One of the hitches to all the science fiction I watched, and all of the heavy lifting the early space program did, was in the real world of human spaceflight, they had a helluva time getting off of earth, out of earth’s gravitational pull. That problem has yet to be solved, and the costs and dangers have not really been improved in 50 years of trying.

Another sad turn of events is the fact that it still takes months and months to get from one planet to another. The moon is just a few days away, but Venus and Mars, take many months, and Jupiter or Saturn we’re still talking about years. Either way you are in for a long haul.

I was really intrigued watching the intro to the film Avatar, when they said a crew took 6 years to get to the star where the lush, jungle moon Pandora was located. That was compelling science fiction, and will probably lead to even more in the sequel, when we can presume a 12 year round trip to and from that place.

But if one does the math - and it gets wild here – this is a big problem. If we assume that Pandora is located orbiting the nearest star to us, Alpha Centauri, which is 4.5 light years away, and it took 6 years to get there, then we are presuming that the spaceship was capable of traveling at 3/4ths the speed of light. Not accounting for all the relativistic effects (a 6 year flight experience on the ship, but at home decades would pass), there is a presumption that humans can get going to speeds near light speed.

This is so far from human capability right now. At the rate of our fastest ships known to man, it would take 10,000 years to reach the nearest star. Period. The idea that human spaceflight is in our future is not just years away it is starting to look impossible.

But I’ve started to look at some other issues. What if there were some forms of bug life in our solar system? This brings up the question of contamination. This one goes back as far as HG well’s novel “War of the Worlds” in 1898. In that tale of Martians attacking earth, the invaders finally succumb to the germs that abound on our planet, as there was no immunity to them.

In a similar vein, scientists have had to face the prospect that if and when we come across a potential bed of biomass, or even organic molecules that might become life forms one day, it is logical to reason that there is no way we could go and scoop a spoonful of this stuff and analyze it without dropping a few molecules of our own germs on them, potentially creating a ghastly hybrid creation like the movie The Thing.

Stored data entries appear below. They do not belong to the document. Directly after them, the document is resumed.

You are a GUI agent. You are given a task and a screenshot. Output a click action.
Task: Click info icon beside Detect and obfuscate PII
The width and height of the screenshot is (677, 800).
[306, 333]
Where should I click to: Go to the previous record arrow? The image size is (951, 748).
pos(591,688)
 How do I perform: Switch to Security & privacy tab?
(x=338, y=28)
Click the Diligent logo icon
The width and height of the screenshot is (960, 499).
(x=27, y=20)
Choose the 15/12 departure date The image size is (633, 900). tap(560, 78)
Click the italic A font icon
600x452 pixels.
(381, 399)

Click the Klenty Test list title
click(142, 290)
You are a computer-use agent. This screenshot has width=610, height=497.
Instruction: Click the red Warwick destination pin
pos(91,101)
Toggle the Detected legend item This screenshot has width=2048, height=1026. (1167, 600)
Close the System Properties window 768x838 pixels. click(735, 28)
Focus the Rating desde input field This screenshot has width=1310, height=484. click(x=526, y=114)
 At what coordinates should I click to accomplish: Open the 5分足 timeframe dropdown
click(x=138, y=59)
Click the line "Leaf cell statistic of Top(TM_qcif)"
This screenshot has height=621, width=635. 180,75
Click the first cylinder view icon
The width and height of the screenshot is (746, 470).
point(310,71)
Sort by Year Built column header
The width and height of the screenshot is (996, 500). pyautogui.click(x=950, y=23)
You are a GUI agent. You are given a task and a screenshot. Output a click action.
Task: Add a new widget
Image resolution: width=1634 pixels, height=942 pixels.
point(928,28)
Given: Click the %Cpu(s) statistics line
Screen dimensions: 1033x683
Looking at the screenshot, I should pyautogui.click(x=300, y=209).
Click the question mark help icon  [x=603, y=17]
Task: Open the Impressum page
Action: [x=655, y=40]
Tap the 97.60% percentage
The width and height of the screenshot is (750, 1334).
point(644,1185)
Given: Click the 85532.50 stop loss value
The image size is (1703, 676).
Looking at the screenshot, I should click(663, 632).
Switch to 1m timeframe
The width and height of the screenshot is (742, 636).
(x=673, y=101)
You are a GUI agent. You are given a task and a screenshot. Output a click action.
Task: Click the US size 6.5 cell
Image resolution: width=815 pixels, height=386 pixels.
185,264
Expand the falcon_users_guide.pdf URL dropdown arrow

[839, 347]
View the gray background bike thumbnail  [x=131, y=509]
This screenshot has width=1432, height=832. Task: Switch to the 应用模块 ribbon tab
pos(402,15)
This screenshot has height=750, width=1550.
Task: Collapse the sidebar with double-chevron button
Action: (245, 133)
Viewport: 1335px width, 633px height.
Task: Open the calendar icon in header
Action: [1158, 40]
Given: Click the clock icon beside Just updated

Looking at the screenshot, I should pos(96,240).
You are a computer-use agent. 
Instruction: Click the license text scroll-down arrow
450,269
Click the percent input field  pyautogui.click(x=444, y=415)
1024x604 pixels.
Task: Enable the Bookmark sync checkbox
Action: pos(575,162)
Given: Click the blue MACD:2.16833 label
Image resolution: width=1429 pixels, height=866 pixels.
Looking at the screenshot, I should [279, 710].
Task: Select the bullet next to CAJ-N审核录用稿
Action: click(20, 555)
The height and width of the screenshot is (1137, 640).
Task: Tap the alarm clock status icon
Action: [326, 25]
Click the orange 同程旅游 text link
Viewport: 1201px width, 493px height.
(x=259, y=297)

This issue already has the scientific community in a bind. There was a recent discovery of a pristine underground lake beneath Antarctica. It is such a pure specimen of million years old ecology that there is a conundrum with sending a probe down into it. We would presumably contaminate the lake with 2011 DNA. As a result, scientists from all countries of the world have agreed to a moratorium on exploration of the lake until a fail safe means of examining the lake without contaminating it can be found.
This has implications because a similar situation is in Saturn’s moon Titan. An icy surface is believed to have an ocean underneath it, possibly heated by the moon’s core. This is the most enticing possible home for extra terrestrial life we can reasonably reach. But how do we send a probe down there without mixing earth microbes with the life there? Or does it matter?

Either way the idea of ‘beaming down’ to a planet getting dirty and like Captain Kirk, getting it on with the alien females and then leaving the planet like nothing was done, well, that is a myth of major proportions.

So there it is, we not only are not flying into space, may never know space travel, and have major questions about what to do if an when we find even other microbes, let alone animate life forms – or Pandora-like humanoids… But some of us are dreamers, and we must dream.

So what about all of the visitors we seem to keep getting? All of the alien abduction stories, the many many unexplainable lights in the sky all around the world, maybe we are being visited. All I can say to that is, we must surely look like a population unworthy of membership in the galactic community, And if we don’t qualify for membership, I hope we’re not roadkill on some galactic superhighway, As I’ve said before, I hope they like The Funk.